Klerksdorp: The head of South Africa’s largest trade union grouping on Friday urged 24,000 striking AngloGold Ashanti miners to return to work, while nearby Gold Fields threatened to sack the remaining stayaways.
Zwelinzima Vavi, secretary general of the Congress of South African Trade Unions (Cosatu), returned to the mines near Johannesburg where he once worked in a bid to end illegal strikes raging across the country.
Hours after his visit, a nearby gold mine Gold Fields threatened to dismiss the remaining 8,500 illegal strikers at its operation, if they do not report for duty early next week.
Already some 13,000 Gold Fields workers that had been on strike for weeks, showed up for work this week in the face of a threat of dismissal.
At AngloGold Ashanti Vavi, in the company of officials from the National Union of Mineworkers (NUM), toured the mines to sell a new pay offer by the South African Chamber of Mines to workers holding out for 16,000 rand ($1,850, 1,400 euros) a month.
“In front of you workers there are people representing you, they are Cosatu and NUM. So when we die, we die together, when we sleep, we sleep together, when we wake up, we wake up together, so everything we do together,” Vavi told crowds of workers.
Some cheered his calls to take up their tools again, but others were not so welcoming.
“We deserve this 16,000 (rand). We work hard for this money. We deserve this money. We won’t go to work without this money,” a miner at Great Noligwa Mine told AFP.
Employers have offered up to between 7,000 and 10,000 rand.
Workers at the mine stopped Vavi from talking after they rejected the new wage offer. He cancelled a trip to the Itireleng mine when some hurled rocks at his motorcade.
AngloGold strikers walked out on September 25, and on Wednesday stoned a bus carrying colleagues to work.
AngloGold spokesman Alan Fine said 24,000 workers were still refusing to clock in.
Vavi’s visit came as a month-long strike ended at the nearby Goldfields and two months into a wave of stoppages at mines across the country as workers demand better wages and living conditions.

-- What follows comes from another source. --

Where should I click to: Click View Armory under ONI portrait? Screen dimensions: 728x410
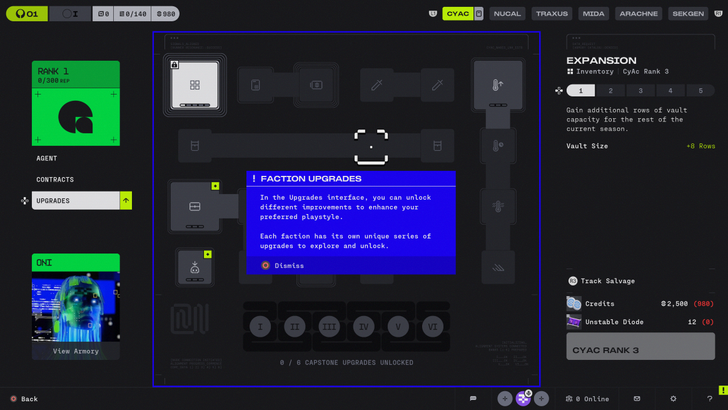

Having secured the return of 13,000 of its striking workers, Gold Fields issued an ultimatum to the remaining 8,500 that have downed tools at one of its operations since Sunday.

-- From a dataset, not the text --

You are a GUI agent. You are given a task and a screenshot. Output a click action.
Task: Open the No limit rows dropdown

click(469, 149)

It said the group of miners had ignored a court order to return underground, and gave them between Monday night and Tuesday afternoon to report for duty or “face immediate dismissal.”
The firm announced the dismissal of around 1,500 other workers that refused to show up for work alongside their colleagues.
Those sacked had 24 hours to lodge appeals against their dismissals, and “many of them have appealed — at least 500 — many of them are likely to come back,” Gold Fields spokesman Sven Lunsche told AFP.
The return of the 13,000 striking miners offered hope that a long-drawn and often violent labour mining industry conflict may be easing off.
Cosatu’s involvement, as an alliance member of the ruling African National Congress, follows strikers’ rejection of normal negotiation processes and accusations against the labour movement of being too close to government and mine management.